I’ve written about a related topic before – see Using Copyright to Suppress Criticism? – but a recent case has advanced the law in a way that makes the subject worth revisiting.

The case is Automattic, Inc. v. Nick Steiner, in the U.S. District Court (which is a Federal court) for the Northern District of California. “Automattic” isn’t a typo – the company’s founder is named Matt. Get it?

Automattic owns WordPress.com, an online service that hosts the blog post you’re reading right now. Oh, and about 15.5 billion other webpages, as of this writing.

The Facts

Oliver Hotham, a journalist, published an interview with Straight Pride U.K. on a site hosted by WordPress.com. He also published information from a Straight Pride U.K. press release. The post became controversial (possibly because the views advocated by any group calling themselves “Straight Pride” are bound to be despicable), and Nick Steiner, acting as the group’s press officer, asked Hotham to take down the article. Hotham refused.

Straight Pride then filed a Digital Millennium Copyright Act (DMCA) notice with Automatic requesting that the post be taken down on the grounds of copyright infringement.

Wait, What’s A DMCA Takedown Notice Again? Asking For A Friend…

Go to the “Terms and Conditions” of any website that hosts user-generated content and you’ll see some info about their DMCA takedown notice procedure. The idea is that if you own the copyright for some piece of content – written copy, images, videos, whatever – and you find that someone’s using it online without your permission, you can send in this kind of notice to the hosting service, and, most likely, the service will take it down.

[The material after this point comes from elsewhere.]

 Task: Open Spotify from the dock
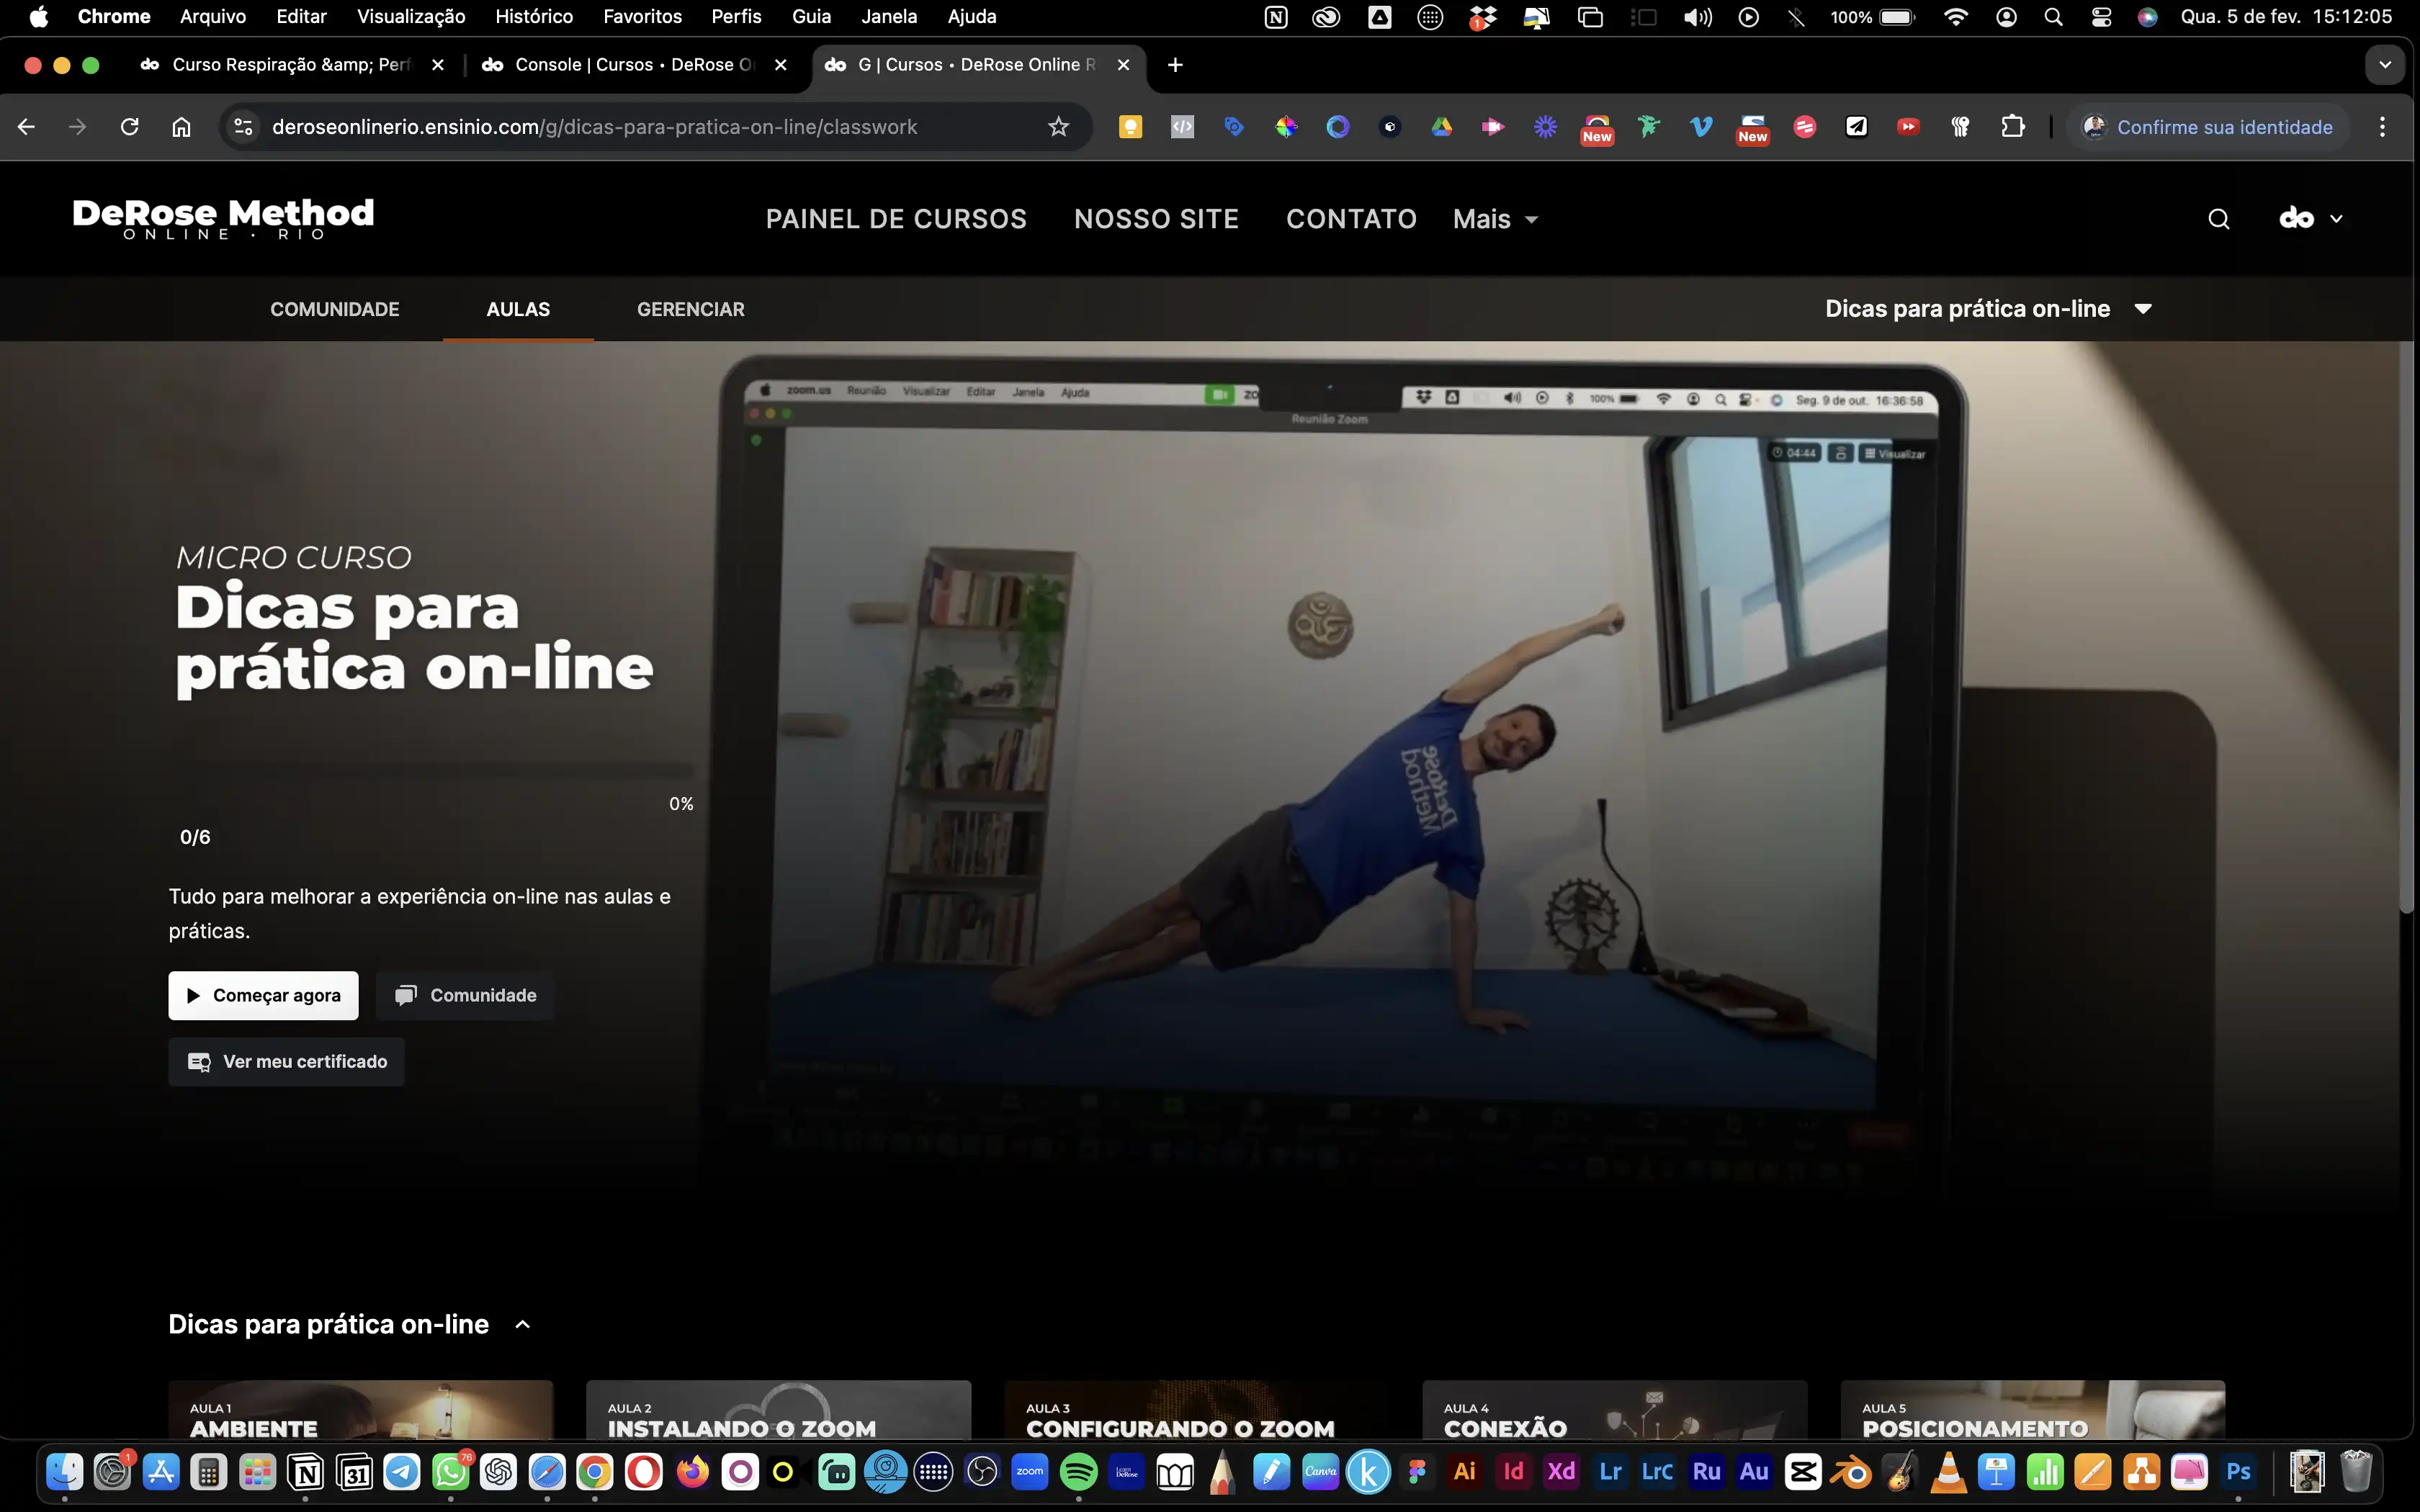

This provides hosting services with what’s called “safe harbor.” The service can’t be sued directly for copyright infringement if they comply with the DMCA takedown procedure. Theoretically, if this safe harbor protection wasn’t in place, there would be no blogging, social media, or web hosting companies; they would all have been sued out of existence for inadvertent copyright infringement.

But remember: this law was intended to protect copyright owners whose content is being ripped off online.

OK, That Sounds Good, So What’s The Problem?

The problem is that a company like WordPress.com can’t personally review every single DMCA takedown notice it receives. Remember the 15.5 million webpages I mentioned above? So the result is that most sites will simply comply to these notices automatically (or automattically – get it? OK, moving on…)

The geniuses over at Straight Pride U.K. were able to figure out that this meant they could probably have the interview taken down based on a bogus copyright claim. The blog post was taken down, after which Hotham posted more content, and Straight Pride went back and forth with Automattic. This type of thing happens all the time, unfortunately, and in most cases, the legal costs are too high for anyone to fight the practice in court.

Fortunately, Automattic was actually willing to invest time and money into fighting Straight Pride’s abuse of the DMCA system.

The Court found in favor of Automattic, stating, in part:

[T]he Court finds that Defendant [Steiner, acting on behalf of Straight Pride U.K.] knowingly misrepresented that Hotham violated his copyright because Defendant could not have reasonably believed that the Press Release he sent to Hotham was protected under copyright. Moreover, there can be no dispute that Defendant knew, and indeed, specifically intended, that the takedown notice would result in the disabling of Hotham‘s article.

The Court awarded Automattic over $25,000 to cover certain costs and attorney’s fees. They did not, however, find that there was enough evidence or sufficient legal precedent to award damages to Hotham based on his alleged reputational harm, emotional distress, or chilled speech.

The final ruling, released in March 2015, affirmed these findings.

What Have We Learned?

Courts are willing to award damages where one can show abuse of the DMCA takedown process, but those damages are limited, and pursuing them requires an investment of time and substantial upfront costs. However, this case does provide a useful precedent that will hopefully discourage potential abusers of the system.